(Available data begins)
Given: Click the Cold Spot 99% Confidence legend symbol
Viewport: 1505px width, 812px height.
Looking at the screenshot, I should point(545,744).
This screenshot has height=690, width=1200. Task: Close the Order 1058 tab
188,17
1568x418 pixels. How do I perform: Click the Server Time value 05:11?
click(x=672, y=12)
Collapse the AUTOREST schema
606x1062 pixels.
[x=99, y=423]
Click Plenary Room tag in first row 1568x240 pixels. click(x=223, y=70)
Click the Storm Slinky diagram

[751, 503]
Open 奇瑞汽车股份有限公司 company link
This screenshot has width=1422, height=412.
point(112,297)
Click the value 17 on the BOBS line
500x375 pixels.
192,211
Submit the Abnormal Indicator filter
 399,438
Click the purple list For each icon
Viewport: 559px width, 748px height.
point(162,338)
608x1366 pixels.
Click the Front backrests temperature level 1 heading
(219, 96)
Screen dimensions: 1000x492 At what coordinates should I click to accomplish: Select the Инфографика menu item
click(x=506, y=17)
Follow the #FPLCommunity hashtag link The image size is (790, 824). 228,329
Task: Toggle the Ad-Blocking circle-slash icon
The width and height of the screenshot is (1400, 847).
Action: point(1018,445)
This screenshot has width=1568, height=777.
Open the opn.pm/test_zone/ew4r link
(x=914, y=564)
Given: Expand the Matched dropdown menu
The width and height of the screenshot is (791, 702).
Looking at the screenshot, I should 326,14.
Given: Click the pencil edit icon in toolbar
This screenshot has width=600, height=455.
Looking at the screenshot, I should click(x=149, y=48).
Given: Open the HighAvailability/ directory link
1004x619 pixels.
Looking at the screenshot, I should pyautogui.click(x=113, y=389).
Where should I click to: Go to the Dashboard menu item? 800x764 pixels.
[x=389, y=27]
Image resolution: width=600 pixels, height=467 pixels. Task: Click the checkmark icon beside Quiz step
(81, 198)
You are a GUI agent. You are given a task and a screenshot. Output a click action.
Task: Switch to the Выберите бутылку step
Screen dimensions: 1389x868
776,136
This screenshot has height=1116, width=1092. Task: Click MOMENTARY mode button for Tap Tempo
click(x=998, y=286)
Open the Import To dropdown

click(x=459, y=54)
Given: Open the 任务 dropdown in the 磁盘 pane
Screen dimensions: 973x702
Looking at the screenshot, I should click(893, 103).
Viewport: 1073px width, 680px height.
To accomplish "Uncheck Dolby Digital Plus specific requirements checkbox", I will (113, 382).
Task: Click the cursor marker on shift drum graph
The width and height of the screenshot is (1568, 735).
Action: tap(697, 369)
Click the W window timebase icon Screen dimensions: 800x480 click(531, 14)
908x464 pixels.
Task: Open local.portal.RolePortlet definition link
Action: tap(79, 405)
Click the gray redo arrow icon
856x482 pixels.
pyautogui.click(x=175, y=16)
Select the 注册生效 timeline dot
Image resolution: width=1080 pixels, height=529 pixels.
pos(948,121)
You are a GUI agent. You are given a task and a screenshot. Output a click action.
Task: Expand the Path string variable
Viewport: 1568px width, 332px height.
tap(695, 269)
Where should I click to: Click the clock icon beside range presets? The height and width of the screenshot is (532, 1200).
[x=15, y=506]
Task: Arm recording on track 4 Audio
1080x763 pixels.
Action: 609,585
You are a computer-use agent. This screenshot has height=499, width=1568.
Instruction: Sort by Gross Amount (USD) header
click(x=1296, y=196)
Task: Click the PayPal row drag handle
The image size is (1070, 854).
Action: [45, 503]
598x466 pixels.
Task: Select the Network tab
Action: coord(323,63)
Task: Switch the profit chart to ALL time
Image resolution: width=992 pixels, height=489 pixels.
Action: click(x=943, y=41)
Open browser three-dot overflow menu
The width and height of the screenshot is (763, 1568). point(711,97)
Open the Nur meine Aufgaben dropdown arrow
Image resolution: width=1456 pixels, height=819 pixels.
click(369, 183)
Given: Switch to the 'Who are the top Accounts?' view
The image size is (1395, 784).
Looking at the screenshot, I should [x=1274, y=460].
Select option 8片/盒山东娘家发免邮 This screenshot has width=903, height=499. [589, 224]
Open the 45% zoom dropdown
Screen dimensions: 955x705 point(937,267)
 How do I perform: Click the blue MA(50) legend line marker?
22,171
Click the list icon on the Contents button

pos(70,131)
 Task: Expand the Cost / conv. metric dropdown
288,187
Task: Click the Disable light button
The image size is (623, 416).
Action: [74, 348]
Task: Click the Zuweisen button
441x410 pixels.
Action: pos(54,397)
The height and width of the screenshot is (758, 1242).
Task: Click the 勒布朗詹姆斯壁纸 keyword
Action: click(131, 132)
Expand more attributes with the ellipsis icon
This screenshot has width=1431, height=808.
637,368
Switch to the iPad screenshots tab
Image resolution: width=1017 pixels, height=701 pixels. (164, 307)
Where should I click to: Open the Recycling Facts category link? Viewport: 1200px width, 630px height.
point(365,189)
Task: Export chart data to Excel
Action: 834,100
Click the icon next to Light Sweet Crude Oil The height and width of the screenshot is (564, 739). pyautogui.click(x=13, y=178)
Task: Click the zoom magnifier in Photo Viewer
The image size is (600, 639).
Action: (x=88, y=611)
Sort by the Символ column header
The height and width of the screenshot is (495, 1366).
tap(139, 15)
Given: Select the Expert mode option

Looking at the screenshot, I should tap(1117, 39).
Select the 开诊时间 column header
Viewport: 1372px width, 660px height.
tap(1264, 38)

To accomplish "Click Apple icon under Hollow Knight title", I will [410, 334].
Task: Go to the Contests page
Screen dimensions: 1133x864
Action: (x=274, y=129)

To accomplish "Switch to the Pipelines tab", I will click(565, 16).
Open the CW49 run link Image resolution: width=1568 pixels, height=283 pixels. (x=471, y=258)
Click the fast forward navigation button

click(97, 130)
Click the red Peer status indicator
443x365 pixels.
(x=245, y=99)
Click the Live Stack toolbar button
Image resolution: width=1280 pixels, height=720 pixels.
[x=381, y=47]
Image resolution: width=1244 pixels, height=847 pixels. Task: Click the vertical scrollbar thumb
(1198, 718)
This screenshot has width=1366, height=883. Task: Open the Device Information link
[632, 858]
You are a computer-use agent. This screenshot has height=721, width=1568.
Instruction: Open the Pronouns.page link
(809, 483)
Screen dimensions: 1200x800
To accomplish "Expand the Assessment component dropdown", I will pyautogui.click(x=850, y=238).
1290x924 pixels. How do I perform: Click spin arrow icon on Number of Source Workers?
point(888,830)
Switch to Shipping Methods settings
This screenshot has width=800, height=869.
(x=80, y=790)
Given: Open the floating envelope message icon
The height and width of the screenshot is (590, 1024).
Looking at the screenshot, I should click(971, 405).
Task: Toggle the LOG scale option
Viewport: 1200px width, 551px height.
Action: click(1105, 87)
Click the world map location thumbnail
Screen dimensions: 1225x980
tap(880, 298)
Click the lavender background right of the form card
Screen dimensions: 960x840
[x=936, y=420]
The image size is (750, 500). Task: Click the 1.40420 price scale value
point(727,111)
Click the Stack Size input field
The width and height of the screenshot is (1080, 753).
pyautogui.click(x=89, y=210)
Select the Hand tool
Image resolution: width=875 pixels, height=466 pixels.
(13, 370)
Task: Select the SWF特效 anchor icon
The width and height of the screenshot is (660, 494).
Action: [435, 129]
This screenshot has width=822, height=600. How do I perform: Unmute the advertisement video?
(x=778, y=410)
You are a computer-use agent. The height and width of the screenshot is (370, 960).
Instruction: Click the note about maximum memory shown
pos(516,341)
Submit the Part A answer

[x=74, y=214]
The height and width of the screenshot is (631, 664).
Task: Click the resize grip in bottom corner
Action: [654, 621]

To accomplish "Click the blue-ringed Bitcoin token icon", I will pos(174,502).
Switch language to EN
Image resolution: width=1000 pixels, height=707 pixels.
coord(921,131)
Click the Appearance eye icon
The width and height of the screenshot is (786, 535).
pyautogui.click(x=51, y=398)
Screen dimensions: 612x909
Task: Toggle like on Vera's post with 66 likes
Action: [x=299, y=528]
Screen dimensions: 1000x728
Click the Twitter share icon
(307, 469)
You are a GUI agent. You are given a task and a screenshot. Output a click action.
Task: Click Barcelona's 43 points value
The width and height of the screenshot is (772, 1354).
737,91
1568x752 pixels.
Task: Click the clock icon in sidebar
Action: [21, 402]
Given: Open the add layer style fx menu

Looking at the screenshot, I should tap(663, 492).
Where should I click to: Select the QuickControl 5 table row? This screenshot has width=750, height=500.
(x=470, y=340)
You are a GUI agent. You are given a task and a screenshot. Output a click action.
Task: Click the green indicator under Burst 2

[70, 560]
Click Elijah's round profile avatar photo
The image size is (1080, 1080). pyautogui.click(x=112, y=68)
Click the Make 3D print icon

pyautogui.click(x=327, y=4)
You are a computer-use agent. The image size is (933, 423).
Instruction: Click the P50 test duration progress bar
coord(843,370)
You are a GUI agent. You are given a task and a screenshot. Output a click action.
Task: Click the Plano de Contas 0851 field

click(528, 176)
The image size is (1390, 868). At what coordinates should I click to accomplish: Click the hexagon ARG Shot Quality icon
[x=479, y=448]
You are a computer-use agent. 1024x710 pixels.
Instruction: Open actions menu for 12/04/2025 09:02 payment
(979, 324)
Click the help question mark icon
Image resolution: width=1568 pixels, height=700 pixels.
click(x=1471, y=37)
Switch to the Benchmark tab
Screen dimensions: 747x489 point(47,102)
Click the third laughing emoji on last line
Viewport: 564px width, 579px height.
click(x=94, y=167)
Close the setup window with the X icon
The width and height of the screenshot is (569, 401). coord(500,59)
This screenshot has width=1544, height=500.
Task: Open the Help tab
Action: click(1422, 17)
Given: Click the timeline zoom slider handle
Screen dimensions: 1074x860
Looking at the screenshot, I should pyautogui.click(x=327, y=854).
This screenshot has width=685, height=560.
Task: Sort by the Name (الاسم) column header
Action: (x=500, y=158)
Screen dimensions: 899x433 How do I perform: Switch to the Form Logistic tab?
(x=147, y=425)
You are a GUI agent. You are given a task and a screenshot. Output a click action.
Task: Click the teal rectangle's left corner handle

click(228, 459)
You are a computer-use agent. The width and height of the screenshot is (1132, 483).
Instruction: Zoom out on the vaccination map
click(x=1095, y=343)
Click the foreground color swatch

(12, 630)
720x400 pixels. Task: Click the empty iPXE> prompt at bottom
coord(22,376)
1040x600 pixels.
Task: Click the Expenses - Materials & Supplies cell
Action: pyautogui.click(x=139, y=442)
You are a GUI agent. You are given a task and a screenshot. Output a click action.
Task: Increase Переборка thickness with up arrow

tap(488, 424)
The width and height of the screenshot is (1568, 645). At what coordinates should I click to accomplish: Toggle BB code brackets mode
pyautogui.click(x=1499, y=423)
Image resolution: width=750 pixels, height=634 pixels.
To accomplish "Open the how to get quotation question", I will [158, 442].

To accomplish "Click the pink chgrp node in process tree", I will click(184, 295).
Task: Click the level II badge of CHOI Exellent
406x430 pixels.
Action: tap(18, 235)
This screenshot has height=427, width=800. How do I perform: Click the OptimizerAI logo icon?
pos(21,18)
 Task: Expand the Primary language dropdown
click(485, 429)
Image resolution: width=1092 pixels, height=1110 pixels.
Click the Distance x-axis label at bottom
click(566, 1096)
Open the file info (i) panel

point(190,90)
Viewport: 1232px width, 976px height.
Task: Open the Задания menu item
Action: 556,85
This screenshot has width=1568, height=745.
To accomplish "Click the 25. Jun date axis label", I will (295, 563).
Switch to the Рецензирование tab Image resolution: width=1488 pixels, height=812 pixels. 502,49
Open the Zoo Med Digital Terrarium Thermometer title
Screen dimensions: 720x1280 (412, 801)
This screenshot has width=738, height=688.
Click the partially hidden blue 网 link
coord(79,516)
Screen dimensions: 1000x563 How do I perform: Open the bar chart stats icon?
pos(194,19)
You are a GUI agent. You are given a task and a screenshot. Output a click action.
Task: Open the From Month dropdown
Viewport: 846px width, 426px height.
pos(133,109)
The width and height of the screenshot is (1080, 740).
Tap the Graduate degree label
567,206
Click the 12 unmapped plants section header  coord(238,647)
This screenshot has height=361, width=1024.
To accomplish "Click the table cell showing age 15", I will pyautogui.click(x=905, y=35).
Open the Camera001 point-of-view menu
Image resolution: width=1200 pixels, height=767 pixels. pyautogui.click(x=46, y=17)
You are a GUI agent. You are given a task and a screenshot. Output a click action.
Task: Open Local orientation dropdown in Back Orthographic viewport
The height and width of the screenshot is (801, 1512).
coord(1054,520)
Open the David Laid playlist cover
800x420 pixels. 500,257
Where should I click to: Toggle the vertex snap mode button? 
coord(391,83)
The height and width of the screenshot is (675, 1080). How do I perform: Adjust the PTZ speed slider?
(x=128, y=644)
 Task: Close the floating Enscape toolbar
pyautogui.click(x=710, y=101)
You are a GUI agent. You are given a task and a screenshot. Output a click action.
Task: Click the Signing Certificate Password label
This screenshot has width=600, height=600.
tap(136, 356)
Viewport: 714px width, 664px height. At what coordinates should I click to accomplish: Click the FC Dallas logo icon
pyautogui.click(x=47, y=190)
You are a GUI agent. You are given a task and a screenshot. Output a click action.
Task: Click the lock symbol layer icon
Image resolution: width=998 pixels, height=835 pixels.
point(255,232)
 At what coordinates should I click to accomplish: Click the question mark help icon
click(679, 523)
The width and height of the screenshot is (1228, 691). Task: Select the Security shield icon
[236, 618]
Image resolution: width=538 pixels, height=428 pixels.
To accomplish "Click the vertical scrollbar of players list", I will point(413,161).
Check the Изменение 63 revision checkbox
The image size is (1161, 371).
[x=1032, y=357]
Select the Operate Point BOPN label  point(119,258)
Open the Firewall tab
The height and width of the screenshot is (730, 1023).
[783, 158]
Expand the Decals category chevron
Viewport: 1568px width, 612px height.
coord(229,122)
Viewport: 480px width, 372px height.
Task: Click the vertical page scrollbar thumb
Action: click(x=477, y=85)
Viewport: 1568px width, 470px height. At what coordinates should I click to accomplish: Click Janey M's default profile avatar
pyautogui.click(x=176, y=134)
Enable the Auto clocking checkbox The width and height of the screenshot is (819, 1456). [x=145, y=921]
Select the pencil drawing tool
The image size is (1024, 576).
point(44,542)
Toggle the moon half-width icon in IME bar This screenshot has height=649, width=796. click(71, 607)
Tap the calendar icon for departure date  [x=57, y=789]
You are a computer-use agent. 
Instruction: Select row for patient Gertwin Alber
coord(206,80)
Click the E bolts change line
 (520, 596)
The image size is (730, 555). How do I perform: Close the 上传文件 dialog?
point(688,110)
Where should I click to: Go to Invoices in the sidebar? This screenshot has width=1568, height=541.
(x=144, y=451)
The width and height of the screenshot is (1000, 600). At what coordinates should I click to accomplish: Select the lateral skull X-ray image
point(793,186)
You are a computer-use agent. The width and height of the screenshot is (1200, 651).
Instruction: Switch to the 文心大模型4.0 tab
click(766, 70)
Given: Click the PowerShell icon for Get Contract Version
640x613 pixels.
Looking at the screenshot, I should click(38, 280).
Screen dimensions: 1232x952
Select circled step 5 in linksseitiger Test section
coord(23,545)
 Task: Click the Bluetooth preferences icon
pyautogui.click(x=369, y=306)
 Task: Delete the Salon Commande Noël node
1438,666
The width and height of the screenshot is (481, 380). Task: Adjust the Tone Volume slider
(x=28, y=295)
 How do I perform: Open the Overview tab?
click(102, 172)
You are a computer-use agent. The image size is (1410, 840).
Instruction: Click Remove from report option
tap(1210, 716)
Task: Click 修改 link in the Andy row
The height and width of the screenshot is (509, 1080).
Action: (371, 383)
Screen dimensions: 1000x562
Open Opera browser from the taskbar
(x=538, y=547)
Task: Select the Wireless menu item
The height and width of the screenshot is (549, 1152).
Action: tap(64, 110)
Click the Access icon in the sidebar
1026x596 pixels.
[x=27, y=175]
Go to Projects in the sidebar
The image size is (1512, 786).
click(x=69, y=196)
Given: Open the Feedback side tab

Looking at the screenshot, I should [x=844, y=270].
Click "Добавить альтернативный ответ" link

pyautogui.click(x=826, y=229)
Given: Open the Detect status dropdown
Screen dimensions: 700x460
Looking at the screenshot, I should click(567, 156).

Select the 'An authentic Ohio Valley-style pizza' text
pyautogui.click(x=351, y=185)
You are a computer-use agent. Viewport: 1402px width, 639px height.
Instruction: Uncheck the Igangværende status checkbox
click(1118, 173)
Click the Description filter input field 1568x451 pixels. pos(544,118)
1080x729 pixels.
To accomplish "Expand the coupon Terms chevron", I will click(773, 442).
(Available data ends)
* Work order:
Among the entries above, how many lines contain the string "input"? Write the number alone.

* Your solution:
2